Tim Flores and Genie Kwon, chefs at Kasama* (Chicago, USA), were in charge of the first presentation this Wednesday at the Auditorium. Kasama, together in Tagalog' was a presentation about the business model of a very unusual restaurant, but it also brought Filipino cuisine to San Sebastian and, above all, a very curious ingredient: sausage.
Flores and Kwon want to "expand the voice of Filipino cuisine in the United States," and "Kasama is a name that reflects our relationship and our roles, because in Filipino dialect it means 'together.' They met while working at another restaurant, and started their own project in 2018. In 2020 we had our first service, but we always differentiated between lunch and dinner. With the pandemic, we changed our business model, with a more expensive tasting menu, but for fewer diners,' said Genie Kwon.
One of the curiosities of Kasama is that there are two very different concepts in the same space. In the morning, it is a very casual cafe and bakery, and in the evening, it transforms into a restaurant offering a 13-course tasting menu, a set menu inspired by Filipino cuisine, which has earned them their first Michelin star with this philosophy based on Filipino cuisine.
The 'casual' concept during the day is a 'counter' service, which couldn't work better because the queues are huge, up to three hours long 'to come to us. We serve 1,500 people during the day and at three o'clock in the afternoon we transform the restaurant'. The special thing about our menu is that it is very efficient. We don't have the most beautiful premises, nor the most spacious, but we looked for a restaurant that made sense, with a small staff and small spaces, where everything has an impact on each dish. We make the most of all our resources," explains Flores.
The most authentic flavours
The recognition hasn't been long in coming and "now it's something much bigger than we dreamed. We started with take-away, without chairs or tables, later we offered services and in 2021 we became what we are today. 'The project has evolved,' Tim Flores explained. 'We started with Filipino food to differentiate ourselves. It was not easy in the beginning because I had never been to a Filipino restaurant like this, I had never cooked professionally with this concept, and it is not easy to turn those typical products into a tasting menu. We respected the most authentic flavours, those of childhood,' the chef sums up.

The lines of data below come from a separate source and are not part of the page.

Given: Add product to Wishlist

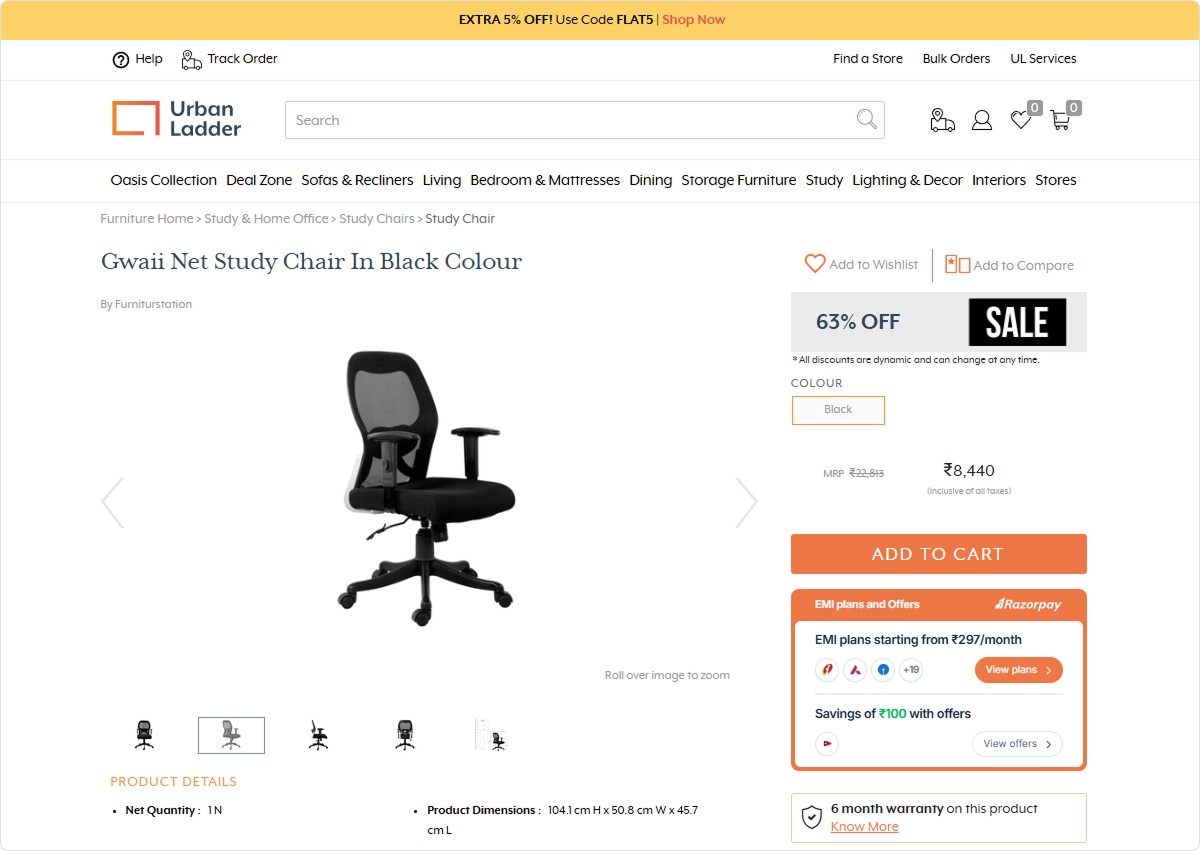Looking at the screenshot, I should pyautogui.click(x=861, y=264).
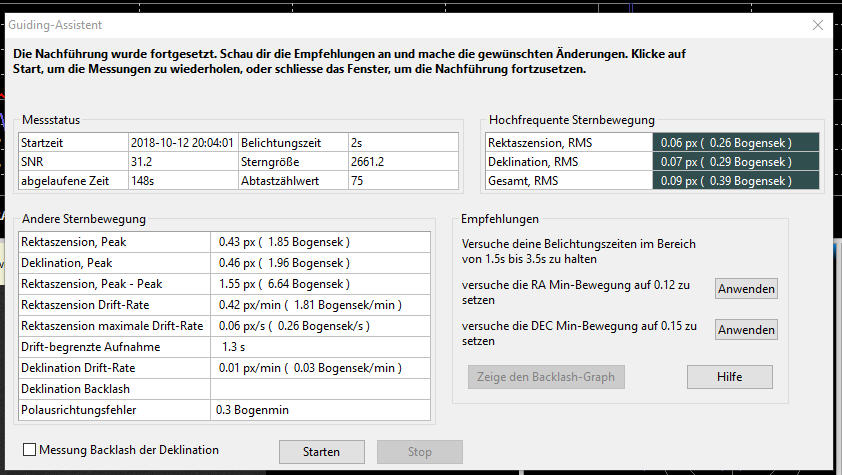Click Zeige den Backlash-Graph button

coord(545,377)
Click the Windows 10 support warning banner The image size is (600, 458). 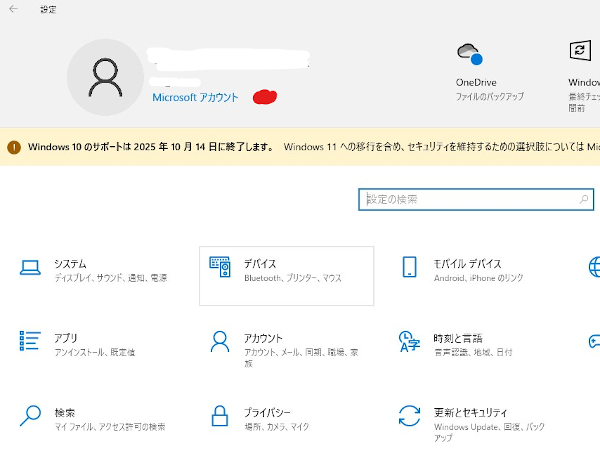[x=300, y=147]
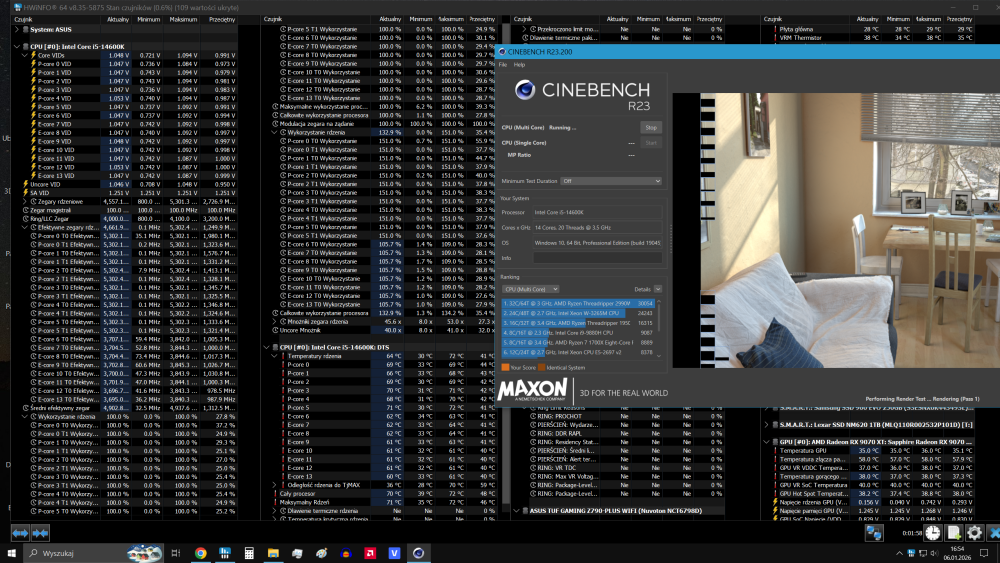Click the network monitors icon in HWiNFO
The image size is (1000, 563).
874,533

We want to show that Filipino food is not so different and that these flavours can even be familiar', admitted Genie Kwon, who finds Filipino cuisine very interesting, with Spanish, Mexican, Chinese influences... 'It's quite unique. It's more like Mexican than Thai," he explained.
And one of the star ingredients, which can be found in many dishes, is longaniza. 'It's a little sweeter than Spanish longaniza because in the Philippines they produce a lot of sugar, and each region has a different type of longaniza', Flores explained.
The chefs prepared three recipes representative of Philippine cuisine with Longaniza as the main ingredient. Attendees were able to taste a longaniza burger with cheese, and the chefs also made a sandwich with this sausage with pork marinade, pickled peppers, fennel, olives... "These are flavours of typical dishes from our childhood, but also classics from Chicago, a formula that works very well," they summarised.
The third dish was a garlic fried rice, pickled green papaya and fried egg.